Task instructions. Copy every line of the listing below word for word, leaving out the pictures.

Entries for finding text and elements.
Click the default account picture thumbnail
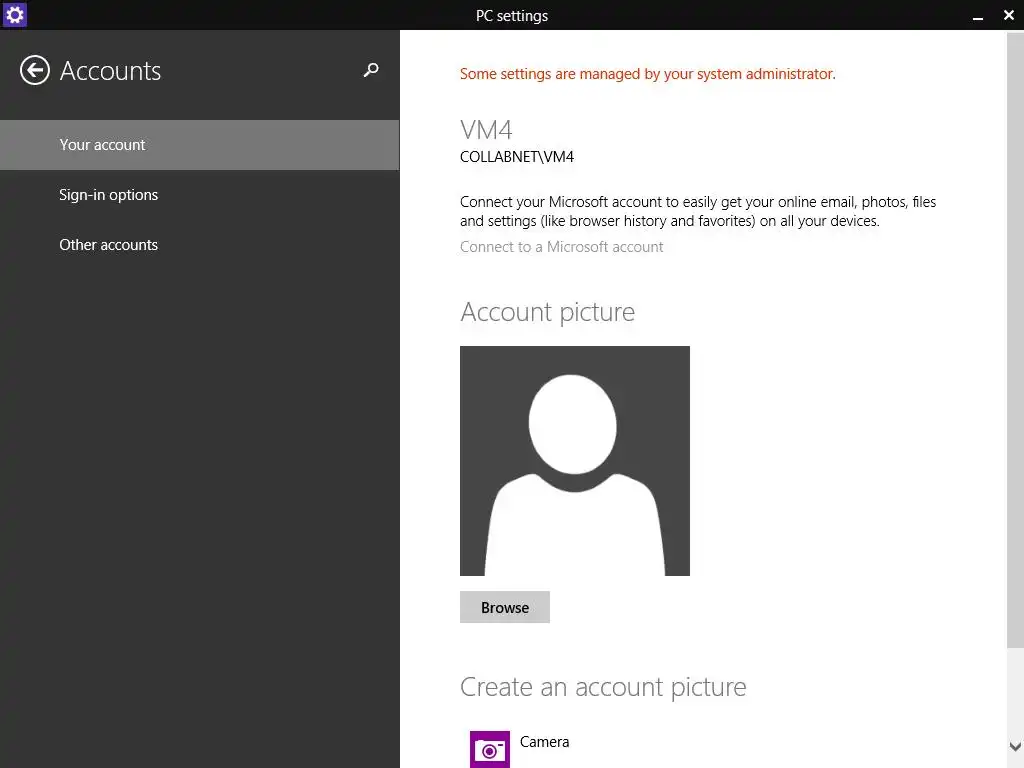click(x=575, y=461)
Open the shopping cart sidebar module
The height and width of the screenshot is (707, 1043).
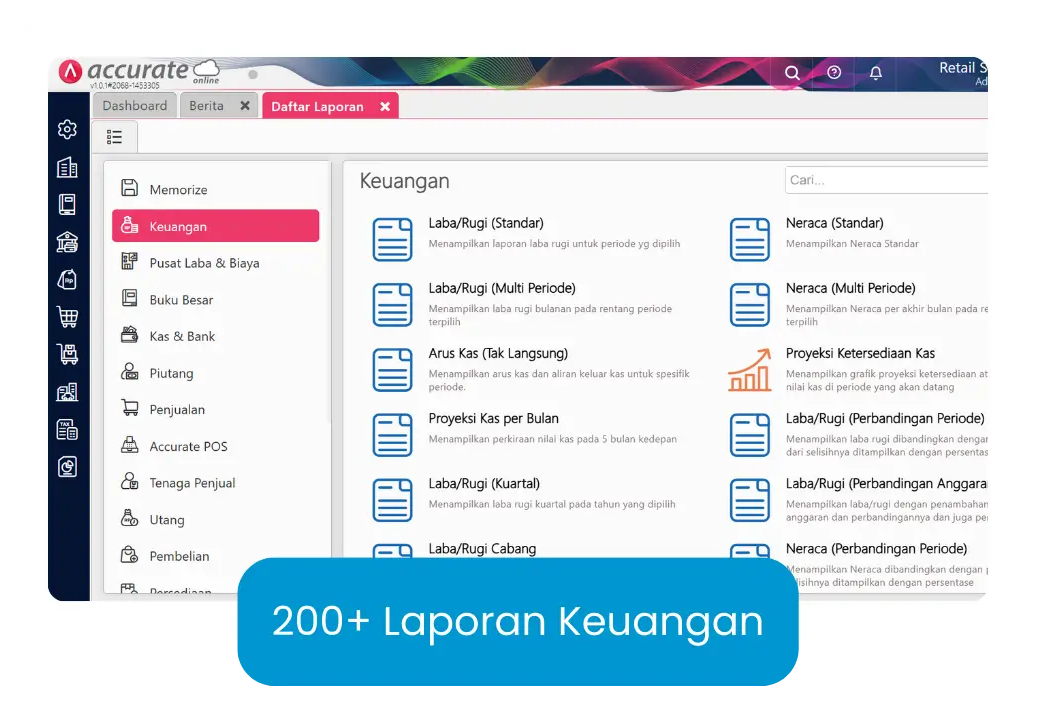point(67,317)
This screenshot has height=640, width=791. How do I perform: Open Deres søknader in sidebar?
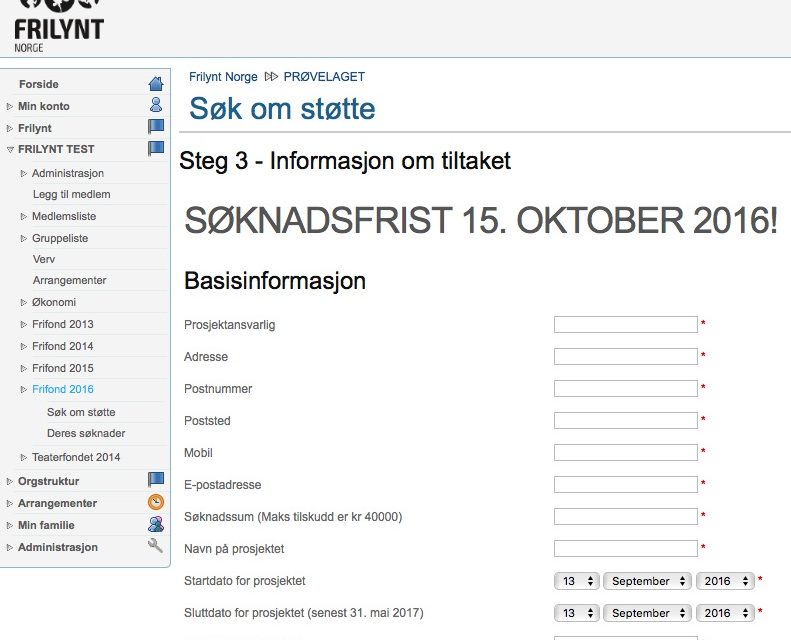click(86, 433)
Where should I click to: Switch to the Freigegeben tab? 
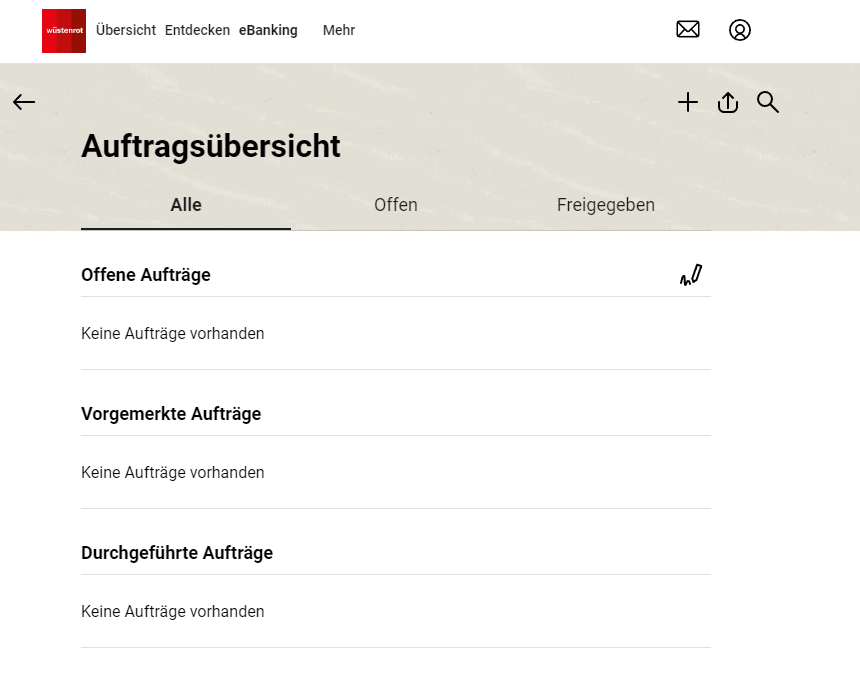tap(606, 205)
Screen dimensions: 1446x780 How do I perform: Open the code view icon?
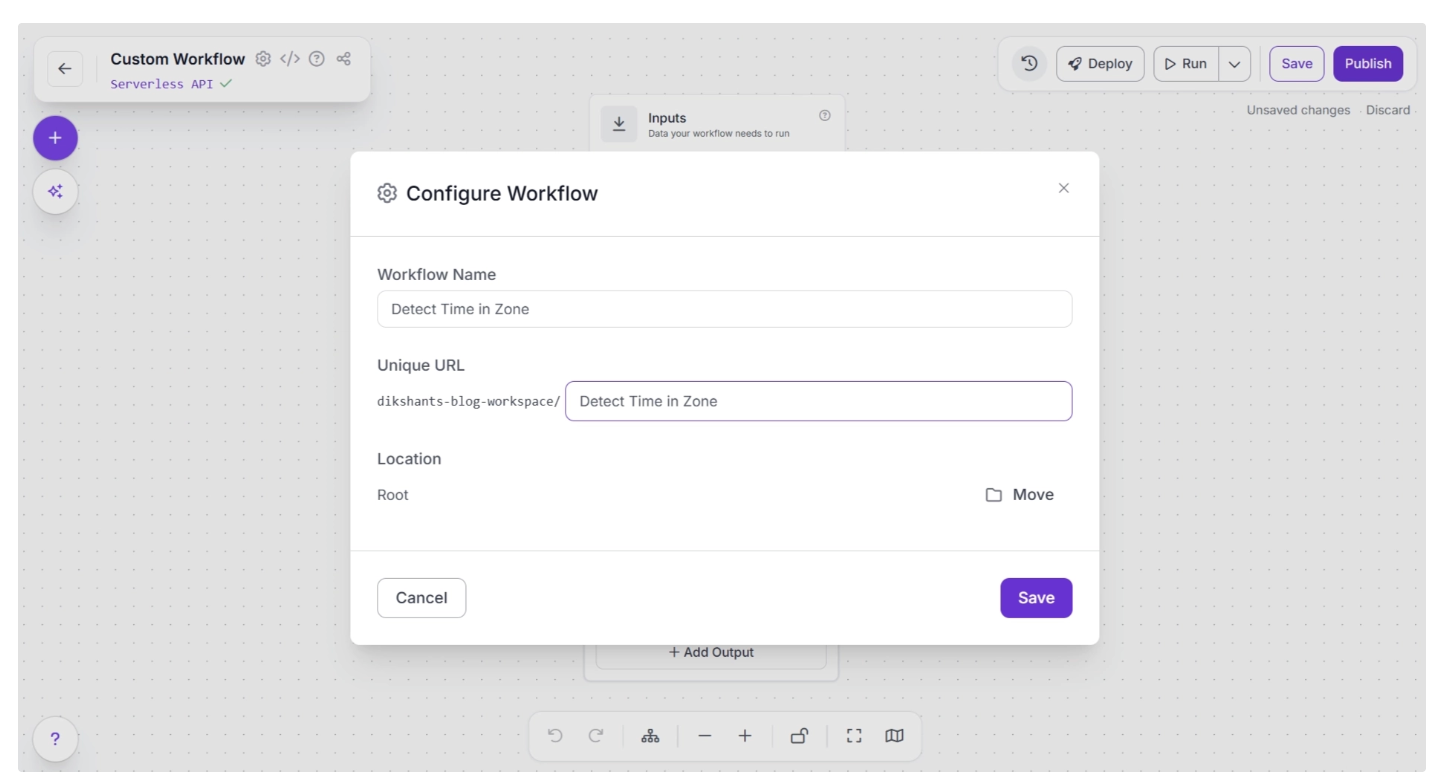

Solution to this task.
Click the default account picture thumbnail
click(x=575, y=461)
Open the shopping cart sidebar module
The height and width of the screenshot is (707, 1043).
point(67,317)
This screenshot has height=640, width=791. How do I perform: Open Deres søknader in sidebar?
click(86, 433)
Where should I click to: Switch to the Freigegeben tab? 
tap(606, 205)
Screen dimensions: 1446x780 How do I perform: Open the code view icon?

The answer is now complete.